**INPUT:**
========
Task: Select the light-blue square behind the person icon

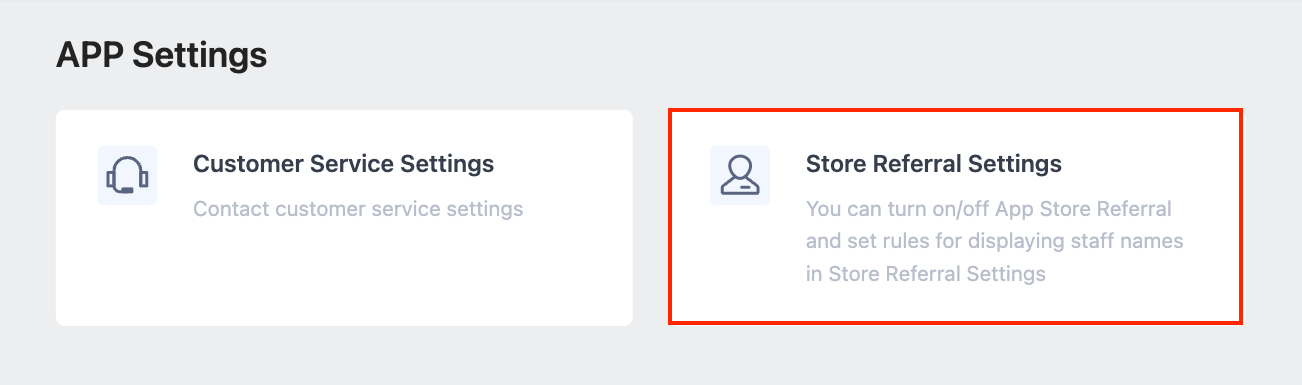Action: pos(740,175)

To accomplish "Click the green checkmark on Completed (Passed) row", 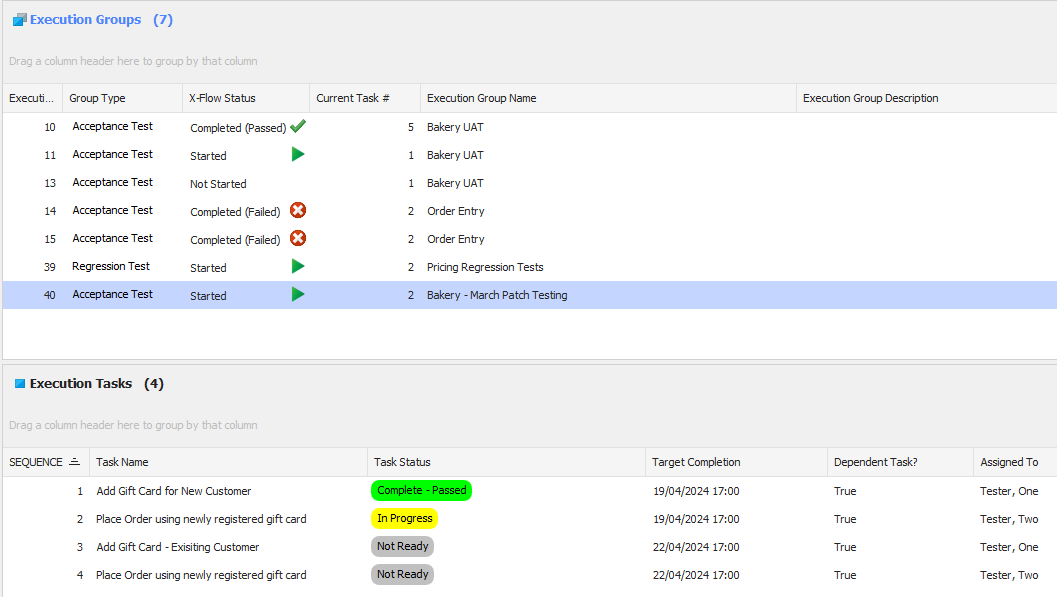I will 297,126.

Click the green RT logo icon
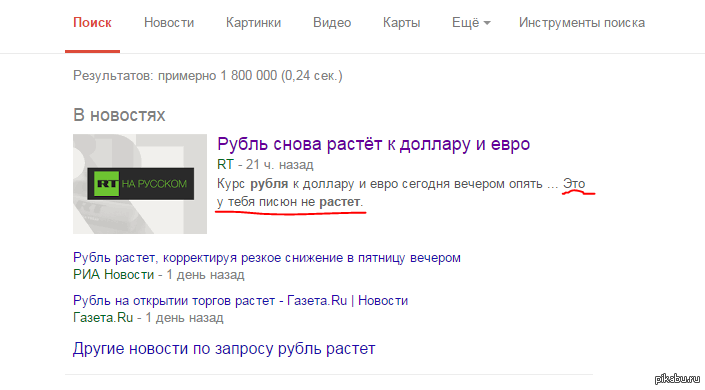[x=107, y=184]
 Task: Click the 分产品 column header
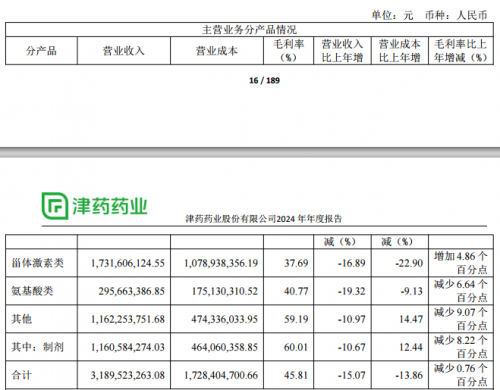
========
Of the entries above, print exactly those lines that run from the one containing "Click the green RT logo icon" through the last line, excluding any pictures.

**TASK RESPONSE:**
Click the green RT logo icon
[x=107, y=184]
 Task: Click the 分产品 column header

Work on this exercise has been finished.